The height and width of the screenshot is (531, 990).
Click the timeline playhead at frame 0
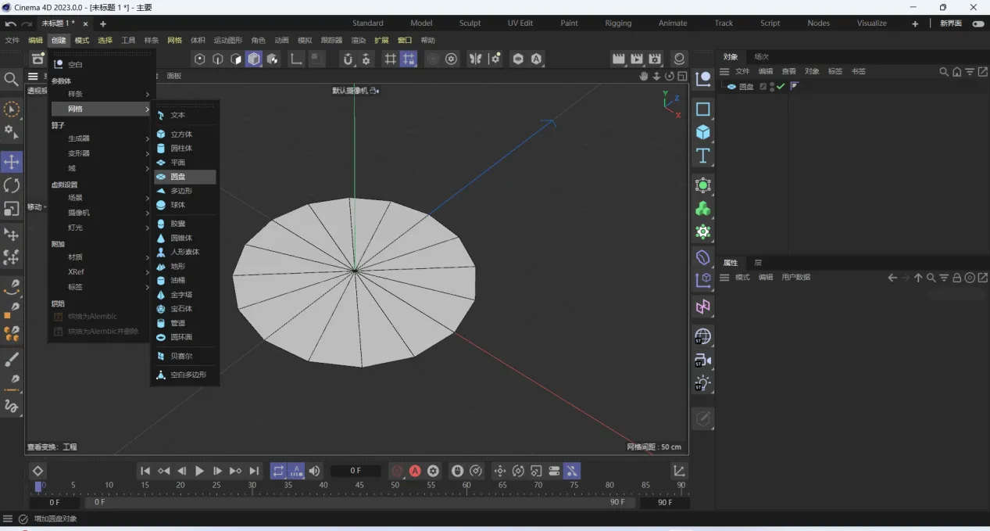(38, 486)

==

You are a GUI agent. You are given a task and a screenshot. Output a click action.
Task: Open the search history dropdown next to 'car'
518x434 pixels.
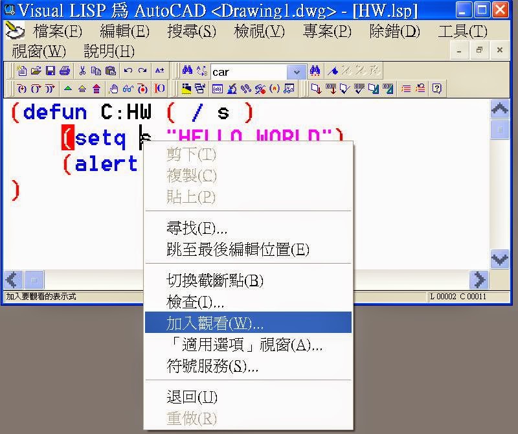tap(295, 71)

---

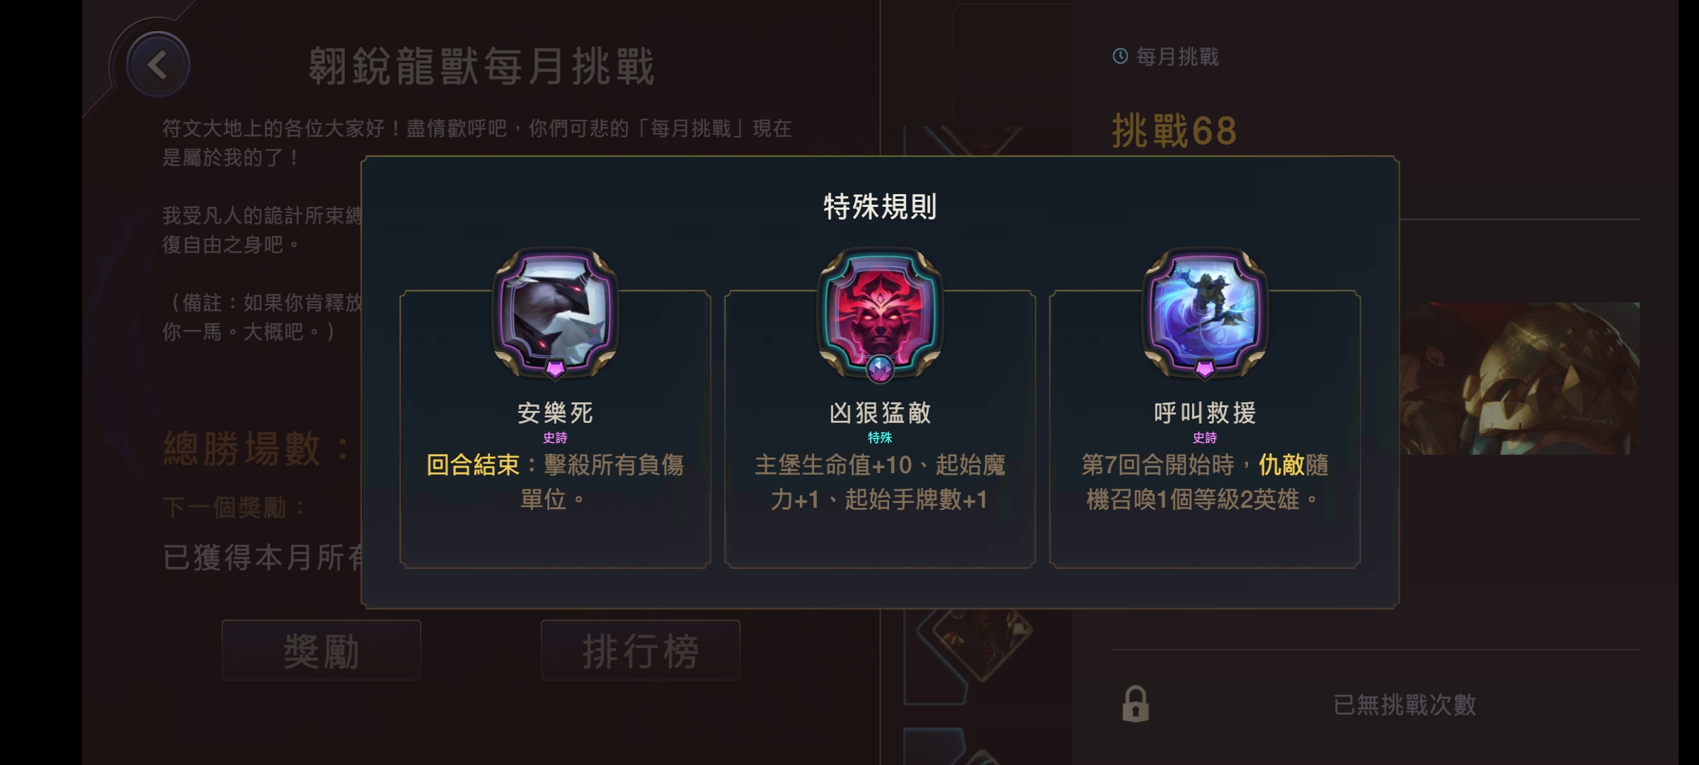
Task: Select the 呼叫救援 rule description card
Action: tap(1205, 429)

Task description
Please say how many lines of the records contain the word "screenshot", giving the number by itself.

Answer section
2